Trends: Hospitalizations are rising. It will be weeks before the toll of the Omicron surge in the country is known, experts caution, but it may be peaking in parts of the Northeast.

Here are the latest updates and maps of the pandemic.

In other developments:


A court in Germany found Anwar Raslan, a former Syrian security officer, guilty on Thursday of crimes against humanity and sentenced him to life in prison. Here are the latest updates.

The highest-ranking Syrian official to be held accountable for abuses during the country’s civil war, Raslan was accused of overseeing a detention center where prosecutors said at least 4,000 people were tortured and nearly 60 were killed.

An international network of lawyers, activists and war survivors have struggled for years to bring officials involved in the violence to justice. President Bashar al-Assad remains in power, and he and his senior advisers and military commanders avoid traveling to places where they might be arrested. It’s unlikely that they will stand trial soon.

Raslan entered Germany on a visa in 2014 and lived there legally until German authorities arrested him in 2019.

Context: Prosecutors indicted Raslan using “universal jurisdiction,” a legal principle stipulating that in the case of crimes against humanity and genocide, normal territorial restraints on prosecutions do not apply.


A third round of talks on military security in Eastern Europe failed to yield a breakthrough.

Russian officials did not close the door on diplomacy but sounded an increasingly pessimistic note. In Moscow, Sergei Ryabkov, a deputy foreign minister, said that it was premature to convene more negotiations until the West abandoned what he called a “dead end” approach.

The U.S. representative to Thursday’s meeting in Vienna, Michael Carpenter, also depicted the two sides as engaged in a standoff with no clear resolution. Ukraine, participating for the first time in this week’s discussions, said Russia’s massing of troops needed to be reversed.

The exchanges left tensions high and the implicit threat of further Russian military intervention in Ukraine on the table. It was far from clear whether Russia would be willing to proceed with diplomacy.

Related: A Russian-led military alliance began withdrawing troops from Kazakhstan on Thursday, Moscow said. President Vladimir Putin’s recent actions there, in Belarus and in Ukraine show that he is straining to maintain a sphere of influence.

Asia Pacific

After a year that put a spotlight on anti-Asian racism in the U.S., students have been pushing for Asian American studies programs. “What happens in the academy often follows what happens on the streets,” said Diane Fujino, a professor of Asian American studies at the University of California, Santa Barbara.

Lives lived: Ronnie Spector, the lead singer of the Ronettes, the 1960s pop group with hits like “Be My Baby,” died at 78.

Chuck McGinley, a chemical engineer, has returned again and again to society’s stinkiest sites for the past half-century. His goal: to measure, describe and demystify smell.

The Nasal Ranger is one of his inventions, a 14-inch-long smell-measuring device, which looks like a cross between a radar gun and a bugle and measures the strength of an odor.
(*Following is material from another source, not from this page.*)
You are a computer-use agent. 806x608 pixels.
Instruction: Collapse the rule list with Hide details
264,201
To use it, you take a big sniff and turn a dial until you can no longer smell a particular smell. One psychologist called the device “quantum leaps” better than previous technology.
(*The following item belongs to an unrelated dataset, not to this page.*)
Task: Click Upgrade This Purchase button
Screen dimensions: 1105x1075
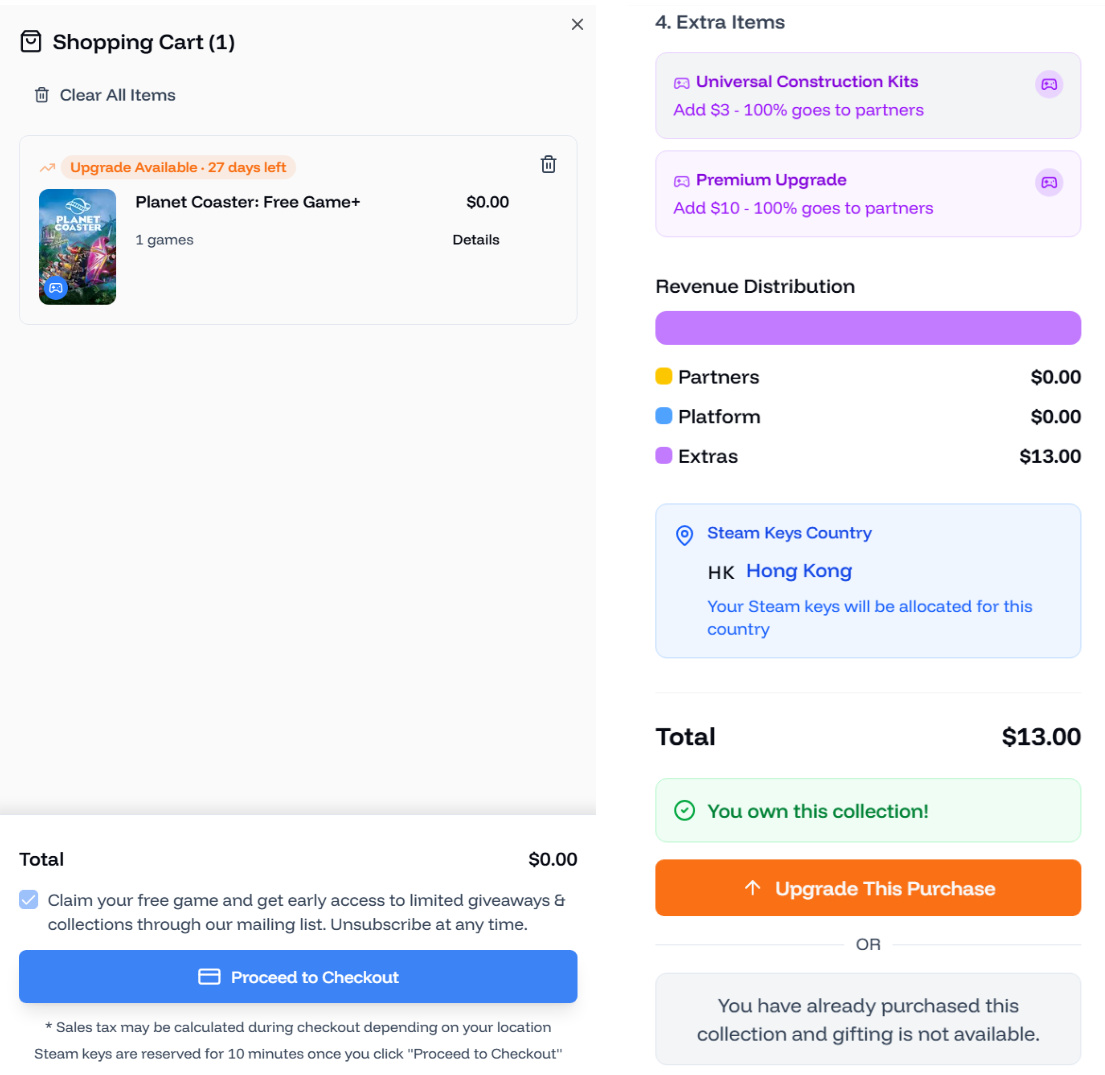Action: click(x=867, y=888)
McGinley often applies his expertise in the gray area of recognizing odor as a pollutant. Despite having the power to sicken, there are few laws in the U.S. to regulate odor. The system is patchy, and it has left disputes to be dealt with in the courts. Part of McGinley’s work has been to empower communities near smelly places to find a vocabulary for their complaints and a way to measure what their noses are telling them.

But his work doesn’t completely stink. McGinley’s lab, which is run by his son, does testing for food companies and concocts recipes for immersive theater troupes and museums. One recent job: developing 22 smells for a theater production, including a “perfume and old-cedar smell” to mimic an old woman’s apartment.